[AAACE-NLA] Boomerang Brings Deja Vu
gdemetrion at msn.com
gdemetrion at msn.com
Tue Apr 24 18:32:56 EDT 2007
Tom and others,
I view Frieire's historical impact from a dynamic perspective in fundamentally challenging the then pervasive modernization thesis. Your early work on literacy as I understand it was broadly in line with the presuppositions of Post WWII UN modernization efforts at and the political precepts of the Kennedy administration. That's not a criticism it's an observation.
Thus it's not just time sequencing and some broad affinities at the level of functional-contextual pedagogy but cultural-political impact and the fundamental paradigmatic shift that emerged as a result of Freire's understanding of the politics of literacy. In the US there have been liberal and radical appropriations of Freire's vision, the former stressing the critique of "banking" pedagogy, the latter, the politics of capitalism.
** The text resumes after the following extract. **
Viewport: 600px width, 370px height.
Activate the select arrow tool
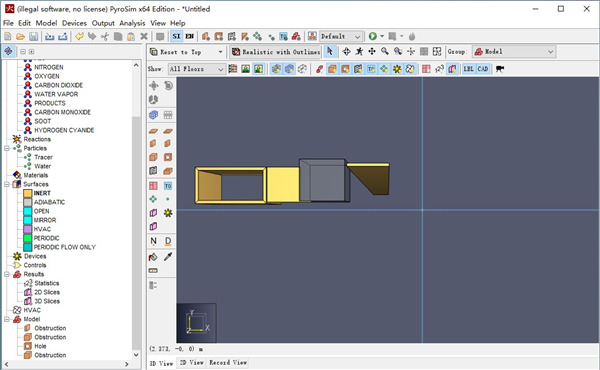pos(330,52)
As I interpret Freire his politics informed his pedagogy as its undergirding filter, though there was as well a theological underpinning in the then emergent liberationist theology. In that respect he focused on agape love as the ultimate source of unity among people, but was not short on using such terminology as the oppressed and the oppressors. This is usually not emphasized much, but it is a critical aspect of his work.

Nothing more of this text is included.